■ Entries on where items show up ■

============

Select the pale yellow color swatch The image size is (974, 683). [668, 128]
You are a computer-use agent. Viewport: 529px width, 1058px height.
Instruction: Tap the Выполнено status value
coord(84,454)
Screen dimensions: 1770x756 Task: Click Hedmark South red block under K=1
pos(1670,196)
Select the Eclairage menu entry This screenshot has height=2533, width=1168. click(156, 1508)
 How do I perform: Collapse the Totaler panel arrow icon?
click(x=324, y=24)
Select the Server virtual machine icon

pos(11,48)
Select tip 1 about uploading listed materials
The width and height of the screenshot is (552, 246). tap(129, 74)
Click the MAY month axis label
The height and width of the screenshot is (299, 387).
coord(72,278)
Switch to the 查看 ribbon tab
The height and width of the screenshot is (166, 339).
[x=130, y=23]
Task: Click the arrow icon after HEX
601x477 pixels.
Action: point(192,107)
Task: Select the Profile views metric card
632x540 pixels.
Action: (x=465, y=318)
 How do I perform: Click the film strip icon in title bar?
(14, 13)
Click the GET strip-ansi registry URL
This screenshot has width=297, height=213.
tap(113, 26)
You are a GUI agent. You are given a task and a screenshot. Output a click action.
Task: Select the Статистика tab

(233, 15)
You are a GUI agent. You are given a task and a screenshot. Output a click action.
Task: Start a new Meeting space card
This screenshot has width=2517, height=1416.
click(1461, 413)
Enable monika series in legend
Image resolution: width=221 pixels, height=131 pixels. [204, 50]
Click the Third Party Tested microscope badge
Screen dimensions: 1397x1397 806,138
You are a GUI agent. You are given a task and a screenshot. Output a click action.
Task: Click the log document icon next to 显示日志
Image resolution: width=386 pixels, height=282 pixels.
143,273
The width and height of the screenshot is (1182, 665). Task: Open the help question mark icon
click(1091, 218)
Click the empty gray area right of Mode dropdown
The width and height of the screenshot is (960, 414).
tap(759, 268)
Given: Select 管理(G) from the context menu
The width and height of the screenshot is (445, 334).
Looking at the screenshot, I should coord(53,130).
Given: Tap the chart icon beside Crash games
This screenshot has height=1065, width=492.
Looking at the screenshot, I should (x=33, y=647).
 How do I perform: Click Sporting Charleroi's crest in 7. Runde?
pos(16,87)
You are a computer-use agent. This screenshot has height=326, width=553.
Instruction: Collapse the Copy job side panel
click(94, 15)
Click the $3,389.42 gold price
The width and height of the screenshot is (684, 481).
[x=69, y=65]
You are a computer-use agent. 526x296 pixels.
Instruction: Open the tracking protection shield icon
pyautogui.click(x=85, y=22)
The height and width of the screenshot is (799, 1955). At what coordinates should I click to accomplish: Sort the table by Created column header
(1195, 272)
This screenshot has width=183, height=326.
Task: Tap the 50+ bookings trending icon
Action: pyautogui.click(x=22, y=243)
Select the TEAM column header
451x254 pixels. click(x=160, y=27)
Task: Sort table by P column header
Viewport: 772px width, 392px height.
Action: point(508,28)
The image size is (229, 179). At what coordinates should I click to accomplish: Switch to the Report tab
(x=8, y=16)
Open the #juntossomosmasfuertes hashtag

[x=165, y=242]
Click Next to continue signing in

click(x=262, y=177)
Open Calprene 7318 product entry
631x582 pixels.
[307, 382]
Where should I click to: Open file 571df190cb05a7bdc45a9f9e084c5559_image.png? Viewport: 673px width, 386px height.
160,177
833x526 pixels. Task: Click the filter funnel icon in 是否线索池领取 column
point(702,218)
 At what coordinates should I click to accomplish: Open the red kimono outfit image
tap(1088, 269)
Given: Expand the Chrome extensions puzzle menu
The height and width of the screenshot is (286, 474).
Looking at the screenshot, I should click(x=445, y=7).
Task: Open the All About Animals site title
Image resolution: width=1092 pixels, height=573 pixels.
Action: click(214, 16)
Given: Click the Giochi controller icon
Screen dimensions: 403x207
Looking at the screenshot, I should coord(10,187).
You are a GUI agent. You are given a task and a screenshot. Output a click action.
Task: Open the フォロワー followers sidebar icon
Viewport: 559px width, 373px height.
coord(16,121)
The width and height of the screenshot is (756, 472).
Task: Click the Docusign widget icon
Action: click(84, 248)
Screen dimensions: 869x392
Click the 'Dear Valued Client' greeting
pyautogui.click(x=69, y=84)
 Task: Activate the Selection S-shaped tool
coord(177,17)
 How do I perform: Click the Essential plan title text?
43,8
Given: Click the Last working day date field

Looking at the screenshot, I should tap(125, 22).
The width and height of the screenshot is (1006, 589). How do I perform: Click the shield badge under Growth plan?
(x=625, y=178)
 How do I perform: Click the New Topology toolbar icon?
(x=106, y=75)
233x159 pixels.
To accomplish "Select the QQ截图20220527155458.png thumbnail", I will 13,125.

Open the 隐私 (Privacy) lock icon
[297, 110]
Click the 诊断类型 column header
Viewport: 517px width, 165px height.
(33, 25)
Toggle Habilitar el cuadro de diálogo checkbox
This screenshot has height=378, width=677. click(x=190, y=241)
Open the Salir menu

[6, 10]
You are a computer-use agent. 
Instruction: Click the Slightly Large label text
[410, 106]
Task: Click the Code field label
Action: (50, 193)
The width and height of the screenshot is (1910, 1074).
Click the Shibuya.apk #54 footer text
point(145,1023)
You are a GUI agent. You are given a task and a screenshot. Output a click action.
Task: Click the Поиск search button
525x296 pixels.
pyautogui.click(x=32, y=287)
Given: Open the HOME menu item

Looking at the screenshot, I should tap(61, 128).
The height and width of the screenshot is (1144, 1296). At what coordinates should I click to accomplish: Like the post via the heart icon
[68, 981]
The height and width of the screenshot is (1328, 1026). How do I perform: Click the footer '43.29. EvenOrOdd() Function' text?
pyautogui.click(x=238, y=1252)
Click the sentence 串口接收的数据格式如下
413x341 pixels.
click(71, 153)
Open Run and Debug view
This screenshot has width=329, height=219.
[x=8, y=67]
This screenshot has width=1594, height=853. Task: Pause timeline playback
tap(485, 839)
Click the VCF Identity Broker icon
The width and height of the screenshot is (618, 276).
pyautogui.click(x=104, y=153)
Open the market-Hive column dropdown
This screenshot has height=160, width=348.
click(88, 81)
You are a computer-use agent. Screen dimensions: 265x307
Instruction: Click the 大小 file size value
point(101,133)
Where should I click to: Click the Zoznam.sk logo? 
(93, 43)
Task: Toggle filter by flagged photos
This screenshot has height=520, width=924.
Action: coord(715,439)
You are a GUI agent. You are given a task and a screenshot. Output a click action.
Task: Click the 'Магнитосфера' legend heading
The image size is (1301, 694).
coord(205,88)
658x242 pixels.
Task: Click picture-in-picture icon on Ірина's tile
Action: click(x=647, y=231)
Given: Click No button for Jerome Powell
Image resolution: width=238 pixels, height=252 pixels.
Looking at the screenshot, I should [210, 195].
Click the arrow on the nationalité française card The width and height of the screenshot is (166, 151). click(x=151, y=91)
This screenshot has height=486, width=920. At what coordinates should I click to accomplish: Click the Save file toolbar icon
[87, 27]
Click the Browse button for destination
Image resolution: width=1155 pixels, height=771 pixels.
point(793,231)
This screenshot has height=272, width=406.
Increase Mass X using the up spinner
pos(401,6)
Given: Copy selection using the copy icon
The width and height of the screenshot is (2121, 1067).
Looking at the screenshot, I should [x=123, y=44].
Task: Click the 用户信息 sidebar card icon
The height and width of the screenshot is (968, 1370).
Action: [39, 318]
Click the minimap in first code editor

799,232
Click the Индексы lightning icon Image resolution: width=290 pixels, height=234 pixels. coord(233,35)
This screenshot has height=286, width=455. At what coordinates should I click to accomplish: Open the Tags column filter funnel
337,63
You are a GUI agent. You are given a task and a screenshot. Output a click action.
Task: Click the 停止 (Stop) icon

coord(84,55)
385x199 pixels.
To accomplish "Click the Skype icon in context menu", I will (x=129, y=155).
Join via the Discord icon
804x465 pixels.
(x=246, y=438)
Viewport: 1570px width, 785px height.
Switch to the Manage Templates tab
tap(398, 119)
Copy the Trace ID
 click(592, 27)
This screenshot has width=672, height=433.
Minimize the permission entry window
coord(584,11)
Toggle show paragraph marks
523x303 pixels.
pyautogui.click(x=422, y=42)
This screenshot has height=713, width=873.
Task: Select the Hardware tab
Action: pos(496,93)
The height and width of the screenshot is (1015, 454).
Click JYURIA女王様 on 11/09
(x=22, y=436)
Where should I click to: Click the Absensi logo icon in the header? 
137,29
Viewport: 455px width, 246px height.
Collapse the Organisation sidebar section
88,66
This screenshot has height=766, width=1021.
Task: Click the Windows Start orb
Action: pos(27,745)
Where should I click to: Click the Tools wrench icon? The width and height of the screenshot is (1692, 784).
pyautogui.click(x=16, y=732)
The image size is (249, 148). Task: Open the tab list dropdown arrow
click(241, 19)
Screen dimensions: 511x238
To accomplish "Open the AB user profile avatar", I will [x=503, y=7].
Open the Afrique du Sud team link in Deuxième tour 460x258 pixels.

============

Lay out the material from the line with "How do I perform: Click the film" to the line with "Screen dimensions: 1397x1397 806,138" as a Markdown table with the columns Row and Line. Give each line its own numbered row, and skip blank lines.

| Row | Line |
|---|---|
| 1 |  How do I perform: Click the film strip icon in title bar? |
| 2 | (14, 13) |
| 3 | Click the GET strip-ansi registry URL |
| 4 | This screenshot has width=297, height=213. |
| 5 | tap(113, 26) |
| 6 | You are a GUI agent. You are given a task and a screenshot. Output a click action. |
| 7 | Task: Select the Статистика tab |
| 8 | (233, 15) |
| 9 | You are a GUI agent. You are given a task and a screenshot. Output a click action. |
| 10 | Task: Start a new Meeting space card |
| 11 | This screenshot has width=2517, height=1416. |
| 12 | click(1461, 413) |
| 13 | Enable monika series in legend |
| 14 | Image resolution: width=221 pixels, height=131 pixels. [204, 50] |
| 15 | Click the Third Party Tested microscope badge |
| 16 | Screen dimensions: 1397x1397 806,138 |